TE Kevin Boss caught a flag from Manning, who probably didn't protect his receiver as much as he could have. That's because S C.C. Brown was right there and would have laid a big hit on Boss if the hitting was live. Considering Boss is so much taller, that hit might have been right on the chin. That would have been ugly.


Dockery (whom I'm labeling a starter because he's the nickel corner) had a few rough moments, including early on when WR Steve Smith broke him off on a comeback. Smith planted and broke toward the sideline, creating about 10 yards of space between himself and Dockery. Later, Smith did the same to CB Aaron Ross, who clapped his hands in disgust after giving up the pass.

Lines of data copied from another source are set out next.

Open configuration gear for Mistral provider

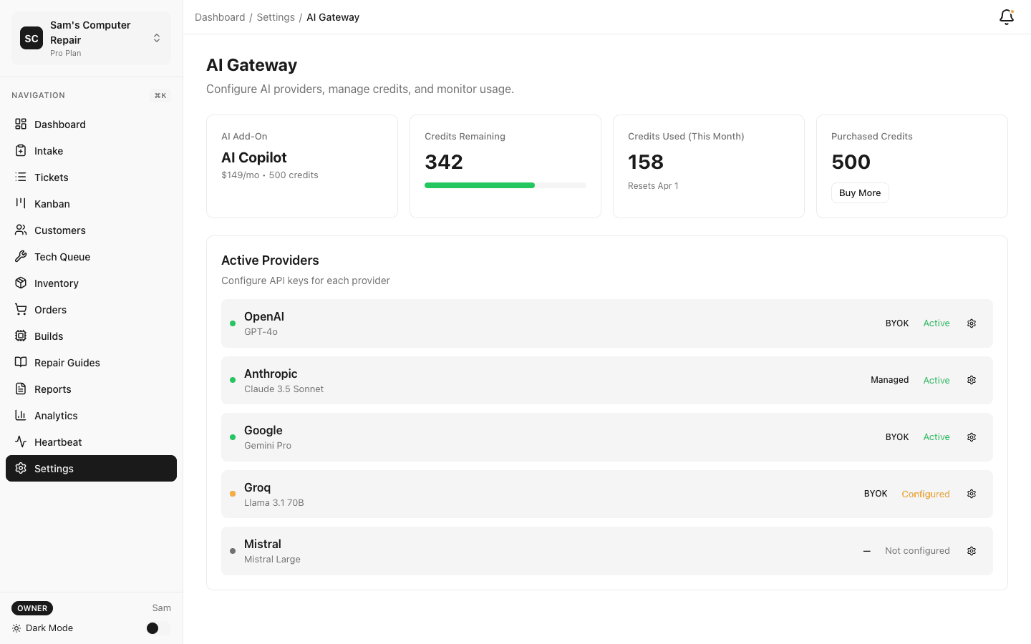(971, 551)
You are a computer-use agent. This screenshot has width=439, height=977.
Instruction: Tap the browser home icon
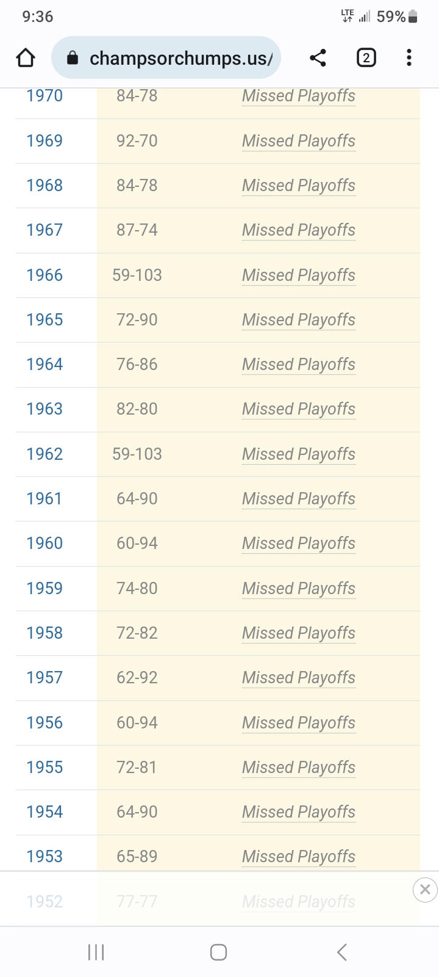[x=26, y=58]
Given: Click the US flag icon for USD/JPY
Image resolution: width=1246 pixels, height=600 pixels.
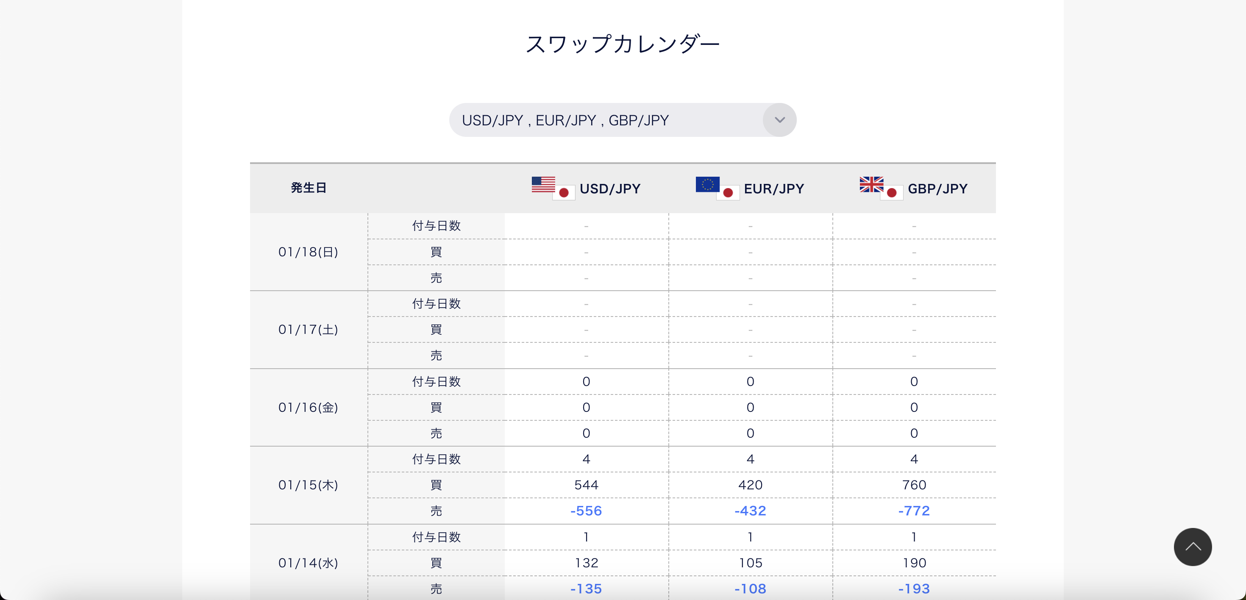Looking at the screenshot, I should 543,184.
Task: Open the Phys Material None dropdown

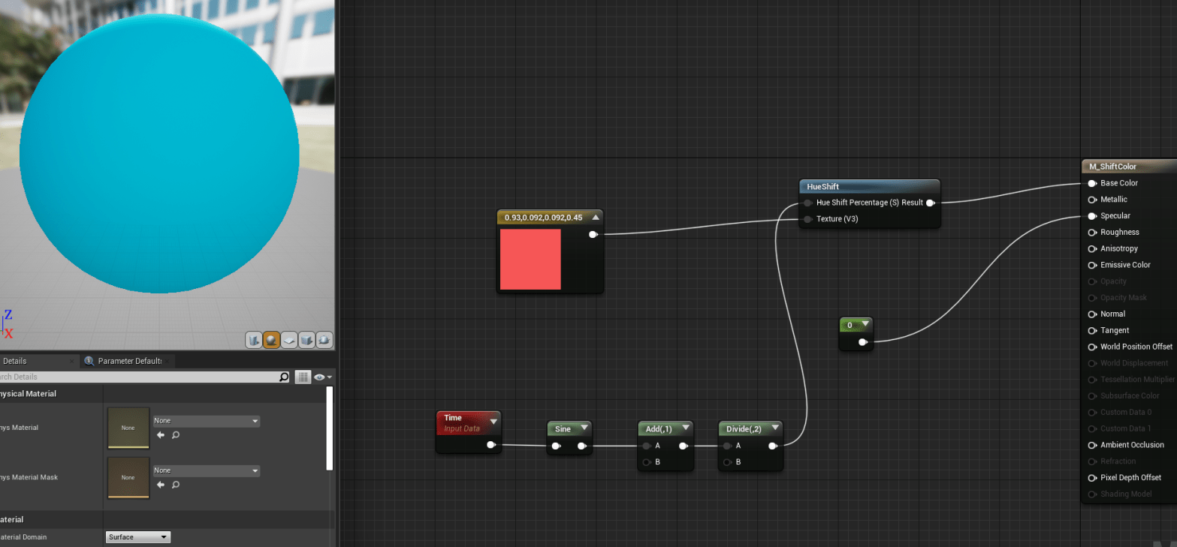Action: pos(206,421)
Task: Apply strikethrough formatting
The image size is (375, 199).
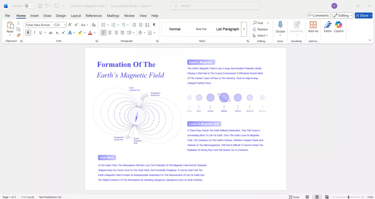Action: coord(51,33)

Dockery also gave up a fade from QB Andre' Woodson to WR Ramses Barden, who held his ground and had good body position to fight off Dockery. Woodson chucked up another fade for Barden a few minutes later, but Barksdale got a hand on it to knock it away.


But Dockery had a few good moments, too, like when he came off WR Domenik Hixon, who was running a fade near the sideline, and then backtracked to get close enough to the ball to knock it away while jumping and leaning back. Yet another play a guy his size doesn't seem capable of making, but he makes it. Dockery also had a nice stop on a quick throw to Hixon.



Carr was awesome this morning. One of his best balls was a deep flag for WR Mario Manningham over CB Terrell Thomas. Brown was coming over the top, but Manningham's route and Carr's pass made it impossible for Brown to get there.


One play later, Carr was blocking LB Gerris Wilkinson on an end around. Not to be outdone, Manning later laid a block on LB Michael Boley on an end around by Moss. Very impressive work by both of those guys. In a game, with pads and no red jerseys, would things have ended differently? Maybe, but give the QBs credit for minicamp pancakes.


WR Derek Hagan has had a few decent moments this spring. Tuesday he really broke off CB DeAndre Wright on a hook. Good plant and comeback.



Wait til camp and the preseason, when you see how fast the ball comes out of QB Rhett Bomar's hand. He flicks the ball and it's out. It's quite something. He did it again Tuesday on a great ball over the middle for an incompletion. Yes, I said incompletion because TE Darcy Johnson dropped it. But that's not the point. The point is Bomar got it out and up the seam so quickly that the LBs didn't have a chance to get their hand up. I'm really impressed with Bomar so far. (Johnson also had a hold later on a run to the outside. I would have thrown the flag on that one.)


One other bad drop Tuesday: Hixon on a quick hook. Thomas had a shot at an INT on the deflection but couldn't get there. Rare drop from Hixon, who has reliable hands.


I've been getting a lot of requests for LB Jonathan Goff tidbits. Well, I have a highlight for you Tuesday: a nice pass defensed underneath a crossing route by Hixon. Goff was shallow in zone coverage and did a good job to get deep and make a play.


Your WR Hakeem Nicks moments of the day: good job of staying with a tipped ball and making the catch on a screen pass, really good job of reaching high and behind him on a crossing pattern in front of Wright.


Woodson had Manningham open deep but just barely overshot him. Manningham had gotten behind Barksdale.


Very impressive cut by RB Allen Patrick on one play. He saw DT Leger Douzable fall, which opened a cutback lane, and he didn't hesitate to hit it.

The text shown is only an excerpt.